El incidente ocurrió el 14 de enero, cuando la joven, quien forma parte del programa JROTC, se encontraba en los vestidores preparándose para su entrenamiento físico. Según el testimonio de Lilith, mientras estaba en el baño escuchó a un grupo de chicas mencionar que tenían un arma y advertir a una amiga que debía abandonar la escuela a la 1:30 p. m. Al salir, Lilith encontró una nota en el mostrador que decía: «Tengo un arma. Vete a la 1:30. No se lo digas a nadie».
Actuando conforme a los protocolos de seguridad, la estudiante entregó la nota a un monitor de pasillo y a su capitán de JROTC, quienes alertaron al oficial de recursos escolares.
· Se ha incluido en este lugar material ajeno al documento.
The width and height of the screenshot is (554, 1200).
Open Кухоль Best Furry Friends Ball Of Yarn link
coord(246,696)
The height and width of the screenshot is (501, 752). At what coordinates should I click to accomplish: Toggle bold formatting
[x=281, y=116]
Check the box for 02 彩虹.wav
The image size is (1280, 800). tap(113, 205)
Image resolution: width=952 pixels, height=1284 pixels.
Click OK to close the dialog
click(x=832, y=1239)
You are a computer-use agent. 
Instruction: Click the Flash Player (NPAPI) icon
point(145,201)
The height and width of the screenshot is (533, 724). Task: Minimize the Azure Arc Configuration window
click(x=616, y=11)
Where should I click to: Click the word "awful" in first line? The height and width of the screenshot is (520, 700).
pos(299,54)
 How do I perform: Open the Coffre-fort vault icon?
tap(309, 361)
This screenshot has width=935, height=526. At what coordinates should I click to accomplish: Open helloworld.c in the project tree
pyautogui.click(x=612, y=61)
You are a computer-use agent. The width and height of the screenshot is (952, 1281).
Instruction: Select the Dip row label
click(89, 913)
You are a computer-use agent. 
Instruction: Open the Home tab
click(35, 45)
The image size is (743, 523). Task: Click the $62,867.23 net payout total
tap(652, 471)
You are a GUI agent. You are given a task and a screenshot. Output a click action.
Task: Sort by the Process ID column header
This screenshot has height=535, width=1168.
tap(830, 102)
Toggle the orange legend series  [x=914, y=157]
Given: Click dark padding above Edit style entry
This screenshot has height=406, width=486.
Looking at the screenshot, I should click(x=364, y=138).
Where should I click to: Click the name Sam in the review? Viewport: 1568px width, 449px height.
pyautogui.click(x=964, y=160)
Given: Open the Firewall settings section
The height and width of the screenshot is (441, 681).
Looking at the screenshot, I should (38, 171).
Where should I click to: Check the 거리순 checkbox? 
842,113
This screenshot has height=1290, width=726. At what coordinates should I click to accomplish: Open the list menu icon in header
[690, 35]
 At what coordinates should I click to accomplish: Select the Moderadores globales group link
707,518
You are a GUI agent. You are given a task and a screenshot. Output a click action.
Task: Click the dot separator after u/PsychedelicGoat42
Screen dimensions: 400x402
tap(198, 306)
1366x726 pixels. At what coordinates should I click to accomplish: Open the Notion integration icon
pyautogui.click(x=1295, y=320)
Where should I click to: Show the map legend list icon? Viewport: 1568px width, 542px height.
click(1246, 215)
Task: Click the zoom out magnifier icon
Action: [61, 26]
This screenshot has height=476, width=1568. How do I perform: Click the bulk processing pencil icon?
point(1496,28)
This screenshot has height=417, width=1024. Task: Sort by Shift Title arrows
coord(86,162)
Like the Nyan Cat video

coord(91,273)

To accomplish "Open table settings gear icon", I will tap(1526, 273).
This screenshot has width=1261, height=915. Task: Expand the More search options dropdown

Sin embargo, en lugar de ser tratada como una informante, Lilith afirma que fue sometida a registros de su persona y mochila, y posteriormente confrontada por la directora de la escuela, quien supuestamente le gritó y amenazó con arrestarla y expulsarla.
Chris Pipkin, padre de la menor, expresó su frustración ante lo que considera una injusticia flagrante. Pipkin asegura que, durante el incidente, la policía le informó que no consideraban a su hija como una amenaza real. De hecho, el Departamento de Policía de Metro Nashville confirmó que, tras informar al equipo de amenazas de seguridad, la Oficina del Fiscal de Distrito del Condado de Davidson decidió no procesar el caso, desestimando cualquier intención criminal por parte de la joven.
A pesar de la falta de cargos penales, la administración escolar procedió con la expulsión definitiva de Lilith. Su padre teme que este antecedente por «amenaza terrorista» manche de forma permanente el expediente de su hija y afecte su futuro profesional. «Es horrible pensar que alguien, algún día, hará una verificación de antecedentes y verá que fue expulsada por algo que ella misma intentó prevenir», señaló Pipkin a los medios locales.